Leah Aronowsky (Harvard University)

In the mid-1940s, Yale ecologist G. Evelyn Hutchinson began an ambitious research project: to survey and assemble all existing knowledge about the planetary phosphorus cycle. Stemming from his career-long effort to pioneer the discipline of biogeochemistry, Hutchinson’s survey focused primarily on the cycle as mediated by guano, the phosphorus-rich animal droppings produced by seabirds and heralded the world over as a potent agricultural fertilizer. As part of his research, Hutchinson aimed to develop the natural history of colossal guano deposits that had accumulated on islands off the coast of Peru. These deposits had long ceased to exist—an effect of industrial-scale extraction during the 1860s international Guano Rush—but Hutchinson was able to reconstruct these deposits by using a historical photograph. Using the guano’s geologic-like layers of stratification captured in the image, Hutchinson outlined an absolute chronology for the origins of these deposits, ultimately concluding that the formations were relatively young in age.

This paper charts Hutchinson’s efforts to survey the planet’s guano-mediated phosphorus cycles, arguing that, in placing the guano deposits on the same timescale as human—rather than geological—history, the ecologist subtly rebuked theories of history as applied to the human realm: prevailing scientific interpretations cast the guano deposits as essentially prehistoric, a hypothesis that was, I show, in keeping with theories of history that cast “primitive” nations like Peru as literally living in a different time. By contrast, Hutchinson used his findings about the natural historical timescale of phosphorus to implicitly argue for the coevalness of cultures.

“Matter of Time: Making and Measuring the Ovarian Reserve”

Jenna Healey (Queens University)

Within the context of reproductive medicine, the “ovarian reserve” has become a popular term to describe the number and quality of germ cells remaining in the ovary. Beginning in the early 1990s, the ovarian reserve was deployed clinically to forecast a female patient’s chances of conceiving, with or without the use of assisted reproductive technologies. Fertility specialists have argued that ovarian reserve is a better predictor of conception than chronological age alone, building on the assumption that reproductive tissue ages at a different rate than the rest of the body.

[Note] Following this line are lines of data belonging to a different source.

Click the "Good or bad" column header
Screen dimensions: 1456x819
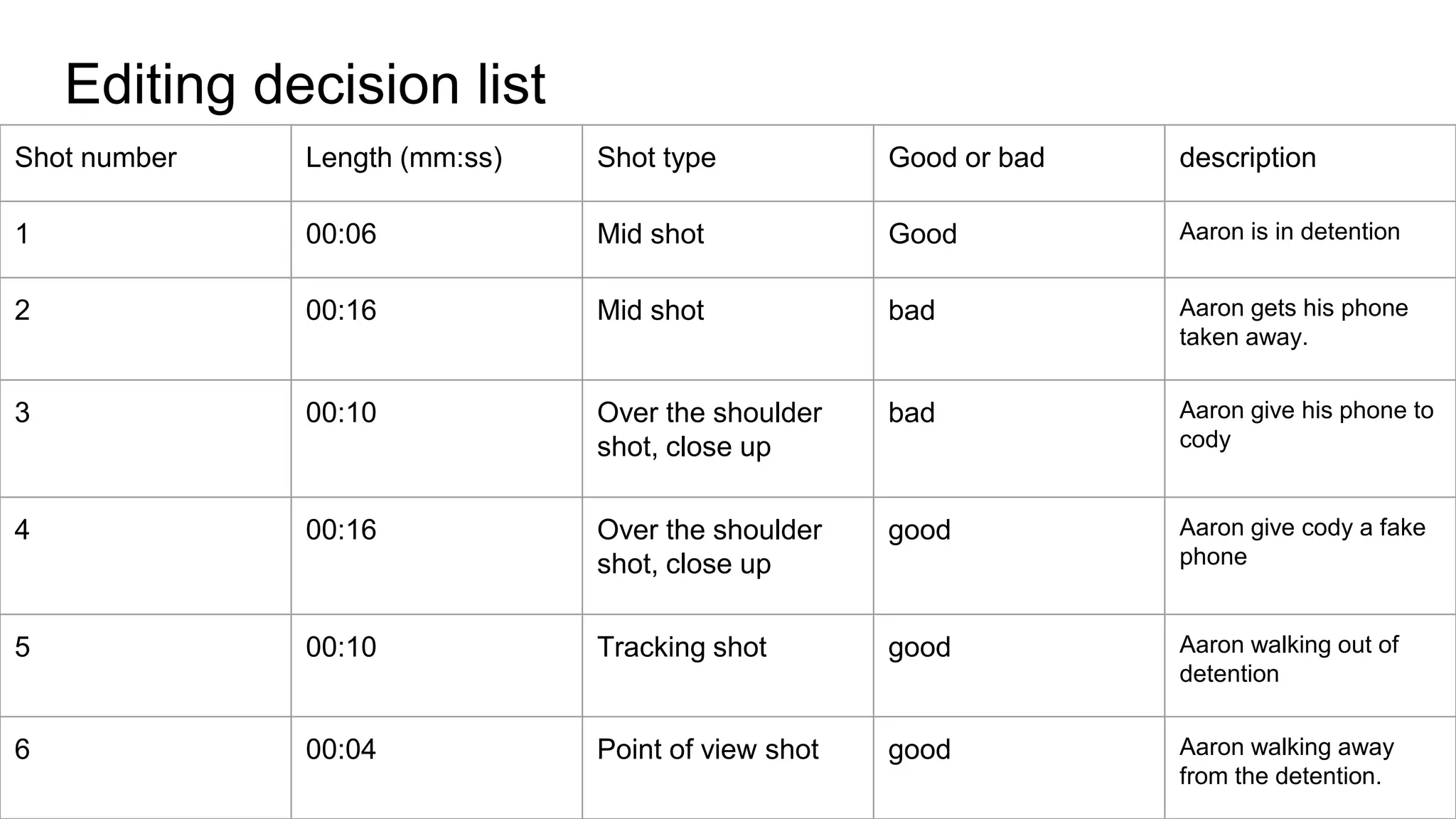pos(966,158)
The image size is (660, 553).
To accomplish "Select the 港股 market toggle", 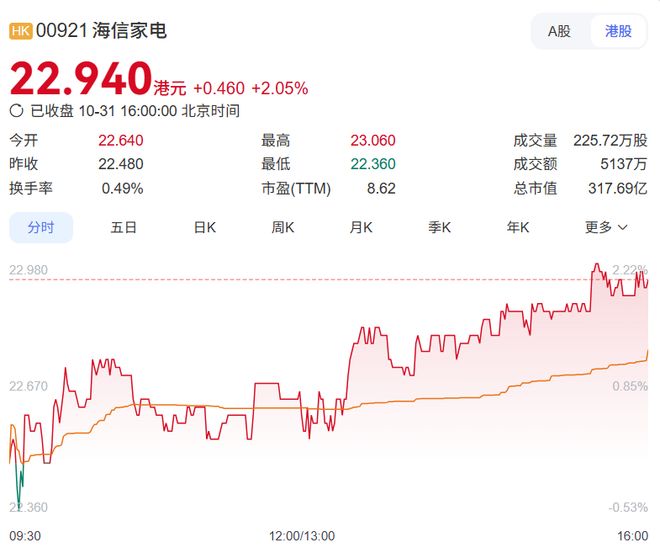I will coord(618,31).
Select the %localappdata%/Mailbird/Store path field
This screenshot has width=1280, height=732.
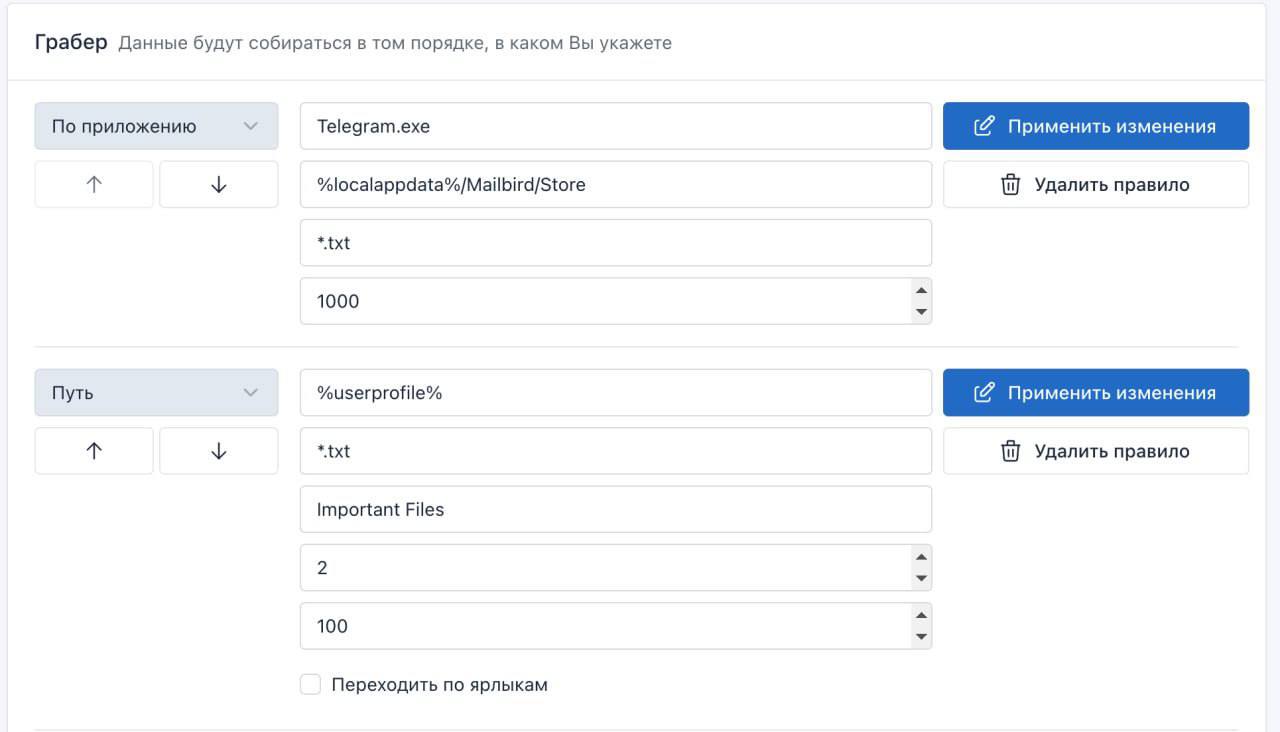pos(615,185)
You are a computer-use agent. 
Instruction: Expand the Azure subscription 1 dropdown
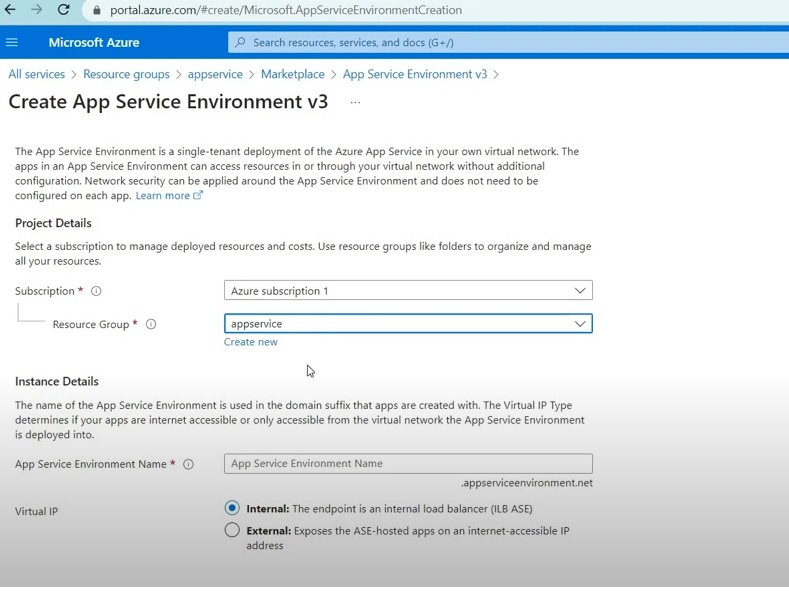point(408,290)
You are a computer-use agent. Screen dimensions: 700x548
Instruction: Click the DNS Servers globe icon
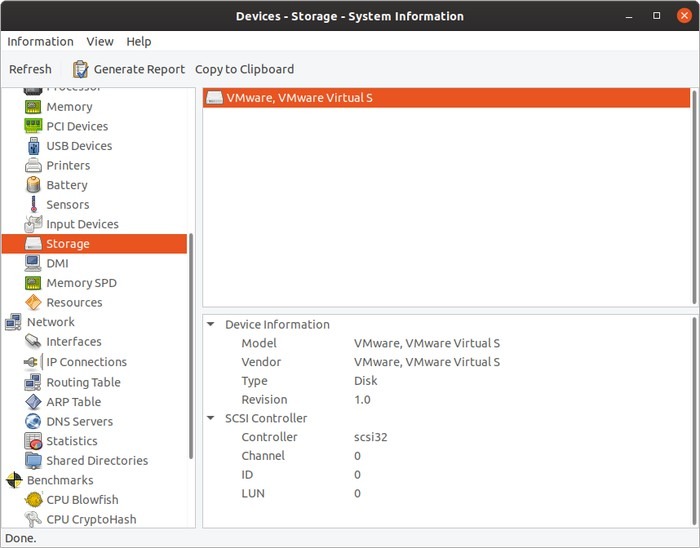[33, 421]
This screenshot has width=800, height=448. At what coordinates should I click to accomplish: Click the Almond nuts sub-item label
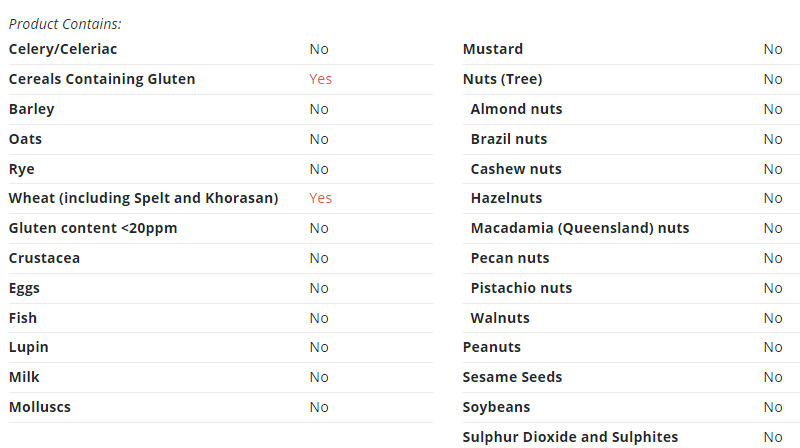point(516,109)
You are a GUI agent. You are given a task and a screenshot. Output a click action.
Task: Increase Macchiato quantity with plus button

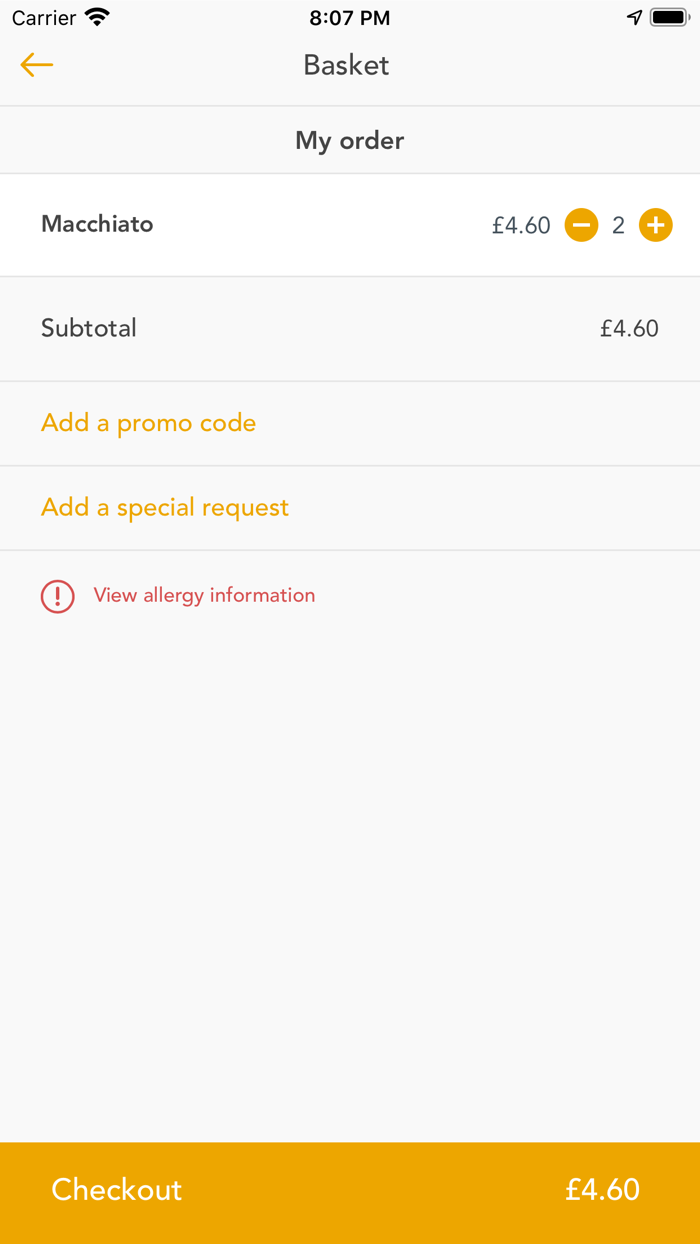pyautogui.click(x=656, y=225)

This paper will examine the history of the “ovarian reserve” to understand how biologists and physicians have ascribed a unique temporality to reproductive tissue. Asserting that a patient’s ovarian age could diverge from their chronological age required a reconceptualization of the ovary as particularly vulnerable to the passage of time, as well as to toxic environmental exposures that could accelerate the aging process. This temporal vulnerability was inevitably gendered: while the ovary was understood to be in a constant state of decline, the continuous generation of sperm cells made them invulnerable to aging, an assumption that has only recently been challenged by studies of the male reproductive system. The increasing use of assisted reproductive technologies in the 1980s and 1990s allowed the oocyte to become an independent object of study, while cultural concerns about the ticking of a woman’s “biological clock” encouraged the development of several competing methods for quantifying and measuring ovarian age.